◆ **YOUR ASSIGNMENT**:
Nothing in the records below may change; print them all exactly.

── EXERCISE DATA ──

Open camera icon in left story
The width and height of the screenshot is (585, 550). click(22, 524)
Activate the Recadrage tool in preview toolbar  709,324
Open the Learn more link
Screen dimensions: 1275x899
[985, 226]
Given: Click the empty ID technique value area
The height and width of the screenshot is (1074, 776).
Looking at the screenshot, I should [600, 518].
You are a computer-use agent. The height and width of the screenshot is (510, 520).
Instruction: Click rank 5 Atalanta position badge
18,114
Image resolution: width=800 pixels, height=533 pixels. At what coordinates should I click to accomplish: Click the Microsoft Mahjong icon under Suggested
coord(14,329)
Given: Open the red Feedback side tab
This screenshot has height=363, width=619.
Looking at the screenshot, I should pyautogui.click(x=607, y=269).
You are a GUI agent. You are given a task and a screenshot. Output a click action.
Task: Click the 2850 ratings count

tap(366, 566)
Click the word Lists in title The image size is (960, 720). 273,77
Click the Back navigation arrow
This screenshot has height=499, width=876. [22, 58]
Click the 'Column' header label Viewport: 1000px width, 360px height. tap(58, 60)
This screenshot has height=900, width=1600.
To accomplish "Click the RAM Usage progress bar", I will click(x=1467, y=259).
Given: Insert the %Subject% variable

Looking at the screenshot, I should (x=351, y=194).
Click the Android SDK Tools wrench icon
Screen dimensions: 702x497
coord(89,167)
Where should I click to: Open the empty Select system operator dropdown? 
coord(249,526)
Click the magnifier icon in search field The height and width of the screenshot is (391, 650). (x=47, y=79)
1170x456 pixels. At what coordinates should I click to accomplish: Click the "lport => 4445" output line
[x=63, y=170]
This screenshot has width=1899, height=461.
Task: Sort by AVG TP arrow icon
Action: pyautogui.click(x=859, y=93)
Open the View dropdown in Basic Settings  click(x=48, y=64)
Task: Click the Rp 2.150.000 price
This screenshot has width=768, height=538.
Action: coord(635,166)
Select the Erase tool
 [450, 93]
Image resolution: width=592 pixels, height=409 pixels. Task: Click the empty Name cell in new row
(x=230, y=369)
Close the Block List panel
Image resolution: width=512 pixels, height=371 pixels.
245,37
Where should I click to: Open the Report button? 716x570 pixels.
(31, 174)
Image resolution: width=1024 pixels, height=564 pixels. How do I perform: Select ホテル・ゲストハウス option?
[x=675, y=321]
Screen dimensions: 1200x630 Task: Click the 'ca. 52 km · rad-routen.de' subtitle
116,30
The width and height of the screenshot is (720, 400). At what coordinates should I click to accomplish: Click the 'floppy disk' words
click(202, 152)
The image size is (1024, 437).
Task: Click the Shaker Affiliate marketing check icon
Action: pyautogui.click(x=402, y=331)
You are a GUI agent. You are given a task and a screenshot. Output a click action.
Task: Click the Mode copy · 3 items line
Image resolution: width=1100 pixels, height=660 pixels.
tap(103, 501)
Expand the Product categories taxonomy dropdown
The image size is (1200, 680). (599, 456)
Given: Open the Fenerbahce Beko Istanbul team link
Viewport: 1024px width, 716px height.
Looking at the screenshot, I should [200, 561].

───

◆ **SOLUTION TO THIS PROBLEM**:
Open camera icon in left story
The width and height of the screenshot is (585, 550). click(22, 524)
Activate the Recadrage tool in preview toolbar  709,324
Open the Learn more link
Screen dimensions: 1275x899
[985, 226]
Given: Click the empty ID technique value area
The height and width of the screenshot is (1074, 776).
Looking at the screenshot, I should [600, 518].
You are a computer-use agent. The height and width of the screenshot is (510, 520).
Instruction: Click rank 5 Atalanta position badge
18,114
Image resolution: width=800 pixels, height=533 pixels. At what coordinates should I click to accomplish: Click the Microsoft Mahjong icon under Suggested
coord(14,329)
Given: Open the red Feedback side tab
This screenshot has height=363, width=619.
Looking at the screenshot, I should pyautogui.click(x=607, y=269).
You are a GUI agent. You are given a task and a screenshot. Output a click action.
Task: Click the 2850 ratings count

tap(366, 566)
Click the word Lists in title The image size is (960, 720). 273,77
Click the Back navigation arrow
This screenshot has height=499, width=876. [22, 58]
Click the 'Column' header label Viewport: 1000px width, 360px height. tap(58, 60)
This screenshot has height=900, width=1600.
To accomplish "Click the RAM Usage progress bar", I will click(x=1467, y=259).
Given: Insert the %Subject% variable

Looking at the screenshot, I should (x=351, y=194).
Click the Android SDK Tools wrench icon
Screen dimensions: 702x497
coord(89,167)
Where should I click to: Open the empty Select system operator dropdown? 
coord(249,526)
Click the magnifier icon in search field The height and width of the screenshot is (391, 650). (x=47, y=79)
1170x456 pixels. At what coordinates should I click to accomplish: Click the "lport => 4445" output line
[x=63, y=170]
This screenshot has width=1899, height=461.
Task: Sort by AVG TP arrow icon
Action: pyautogui.click(x=859, y=93)
Open the View dropdown in Basic Settings  click(x=48, y=64)
Task: Click the Rp 2.150.000 price
This screenshot has width=768, height=538.
Action: coord(635,166)
Select the Erase tool
 [450, 93]
Image resolution: width=592 pixels, height=409 pixels. Task: Click the empty Name cell in new row
(x=230, y=369)
Close the Block List panel
Image resolution: width=512 pixels, height=371 pixels.
245,37
Where should I click to: Open the Report button? 716x570 pixels.
(31, 174)
Image resolution: width=1024 pixels, height=564 pixels. How do I perform: Select ホテル・ゲストハウス option?
[x=675, y=321]
Screen dimensions: 1200x630 Task: Click the 'ca. 52 km · rad-routen.de' subtitle
116,30
The width and height of the screenshot is (720, 400). At what coordinates should I click to accomplish: Click the 'floppy disk' words
click(202, 152)
The image size is (1024, 437).
Task: Click the Shaker Affiliate marketing check icon
Action: pyautogui.click(x=402, y=331)
You are a GUI agent. You are given a task and a screenshot. Output a click action.
Task: Click the Mode copy · 3 items line
Image resolution: width=1100 pixels, height=660 pixels.
tap(103, 501)
Expand the Product categories taxonomy dropdown
The image size is (1200, 680). (599, 456)
Given: Open the Fenerbahce Beko Istanbul team link
Viewport: 1024px width, 716px height.
Looking at the screenshot, I should [200, 561].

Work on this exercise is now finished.